Por Luz Solar
Ayer, muy tarde, un grupo integrado por antropólogos matriculados partió hacia Salta, escala obligada antes de internarse en Bolivia y Perú. “No volvemos hasta que los hermanos bolivianos tengan salida al mar”, aclaró uno de ellos. “Con playita y todo”, agregó otro, serio. Nadie debería preocuparse: el consumo etílico a esas alturas hacía estragos.
El viaje es fomentado por este blog (y financiado: de hecho, hay una cuenta bancaria a disposición de nuestros generosos lectores). Será también este espacio el soporte de las reflexiones, apuntes, “diario de viaje”, de los académicos. Aclaración necesaria: no se encontrarán en los textos argumentaciones fundamentadas, desarrollos científicos. Por el contrario, serán concebidos como un cachetazo al mentón, sin distancias entre sujeto y objeto, más bien como un correlato de angustias, alegrías y sentires.
Un pequeño inconveniente: los miembros del grupo no portan celular, lo cual puede ser un obstáculo para nuestra comunicación.
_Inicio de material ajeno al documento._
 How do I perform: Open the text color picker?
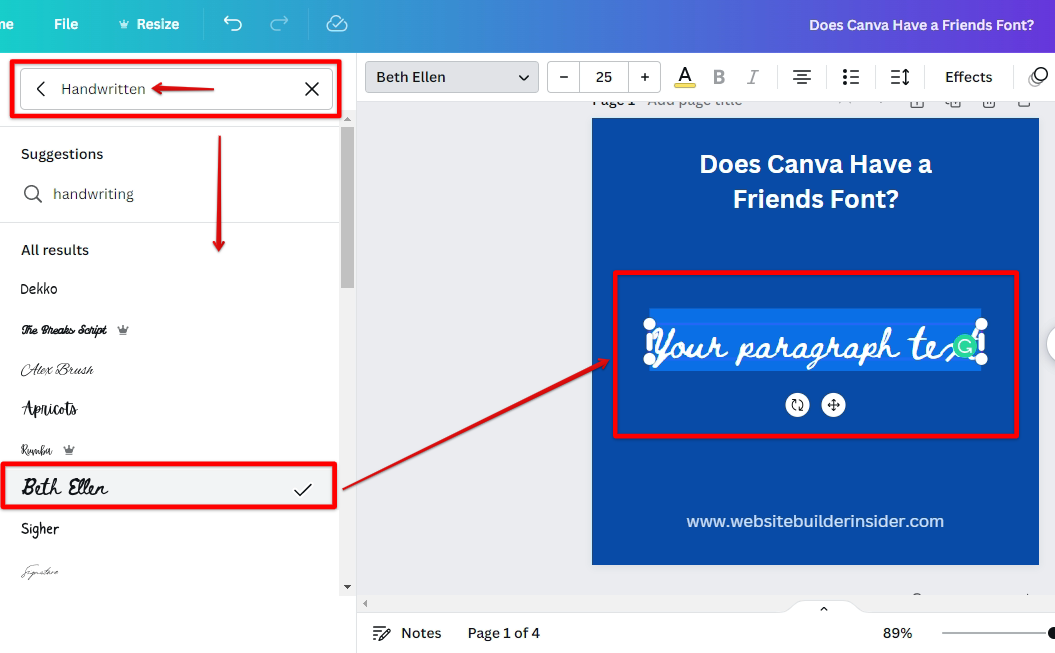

En consecuencia, no prometemos regularidad en los artículos, y mucho menos coherencia (vaya a saber el estado en el que se encuentran estos estudiosos). Por el momento no mandaron nada.
Antes de partir, visiblemente emocionado, uno de los antropólogos matriculados expresó: “es un pelotudo, pero sin Guayo este viaje no sería posible”. No sabemos quién o qué cosa es “Guayo”. ¿Un Dios que asiste a los viajantes? Difícil.
Por ahora, no mucho más. Simplemente: ¡Bon voyage!
Miembros del Consejo filman la partida de sus dos adelantados en un aeropuerto semi-clandestino del Gran Bs. As. “A por el Mar Boliviano” fue lo último que se les escuchó antes de atravesar la puerta del avión.